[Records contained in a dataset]
----

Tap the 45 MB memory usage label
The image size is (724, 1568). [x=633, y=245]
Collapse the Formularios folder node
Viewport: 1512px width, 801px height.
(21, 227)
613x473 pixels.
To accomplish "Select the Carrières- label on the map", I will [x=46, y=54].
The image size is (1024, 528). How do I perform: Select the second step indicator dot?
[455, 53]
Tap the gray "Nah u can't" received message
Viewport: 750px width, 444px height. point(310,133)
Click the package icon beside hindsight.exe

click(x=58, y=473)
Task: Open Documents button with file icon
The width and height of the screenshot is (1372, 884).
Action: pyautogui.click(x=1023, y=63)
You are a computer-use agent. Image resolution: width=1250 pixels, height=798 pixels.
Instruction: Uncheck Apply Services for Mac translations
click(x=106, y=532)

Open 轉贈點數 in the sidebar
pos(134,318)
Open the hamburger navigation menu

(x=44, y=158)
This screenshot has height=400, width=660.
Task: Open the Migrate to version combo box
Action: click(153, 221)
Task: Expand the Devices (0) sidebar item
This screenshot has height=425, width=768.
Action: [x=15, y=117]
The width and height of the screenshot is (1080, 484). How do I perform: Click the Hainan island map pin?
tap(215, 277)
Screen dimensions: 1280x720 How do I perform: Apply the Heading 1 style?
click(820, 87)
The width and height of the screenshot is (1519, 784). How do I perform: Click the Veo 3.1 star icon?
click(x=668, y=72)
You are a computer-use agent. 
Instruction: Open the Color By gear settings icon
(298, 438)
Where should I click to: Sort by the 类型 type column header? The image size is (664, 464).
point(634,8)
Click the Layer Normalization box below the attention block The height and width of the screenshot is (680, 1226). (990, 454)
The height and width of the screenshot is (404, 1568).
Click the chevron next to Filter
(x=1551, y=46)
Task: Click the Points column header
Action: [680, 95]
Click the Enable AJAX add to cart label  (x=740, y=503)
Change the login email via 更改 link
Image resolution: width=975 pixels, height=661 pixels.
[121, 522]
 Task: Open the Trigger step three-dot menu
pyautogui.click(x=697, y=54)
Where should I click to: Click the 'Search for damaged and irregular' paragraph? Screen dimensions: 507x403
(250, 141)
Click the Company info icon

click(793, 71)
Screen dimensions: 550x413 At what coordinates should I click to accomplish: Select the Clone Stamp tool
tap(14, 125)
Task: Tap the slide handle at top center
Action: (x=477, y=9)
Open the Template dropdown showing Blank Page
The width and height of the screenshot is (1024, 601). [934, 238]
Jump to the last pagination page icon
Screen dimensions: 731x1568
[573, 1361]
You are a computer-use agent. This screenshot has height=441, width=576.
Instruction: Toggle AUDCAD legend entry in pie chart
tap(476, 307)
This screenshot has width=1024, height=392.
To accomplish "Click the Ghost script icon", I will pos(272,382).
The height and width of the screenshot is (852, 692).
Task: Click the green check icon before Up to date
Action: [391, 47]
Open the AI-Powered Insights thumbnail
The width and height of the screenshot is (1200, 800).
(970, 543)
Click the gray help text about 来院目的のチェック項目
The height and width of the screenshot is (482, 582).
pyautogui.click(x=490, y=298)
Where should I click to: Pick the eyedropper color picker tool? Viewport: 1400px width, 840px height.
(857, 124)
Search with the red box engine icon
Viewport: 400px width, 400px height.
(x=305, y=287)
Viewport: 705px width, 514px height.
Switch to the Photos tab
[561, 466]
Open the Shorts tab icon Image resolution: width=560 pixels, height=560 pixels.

----

**Activity**
What needs duplicating is the run of lines from the one containing "Viewport: 705px width, 514px height." through the last line of the entries above, exact and complete.

**Result for this exercise**
Viewport: 705px width, 514px height.
Switch to the Photos tab
[561, 466]
Open the Shorts tab icon Image resolution: width=560 pixels, height=560 pixels.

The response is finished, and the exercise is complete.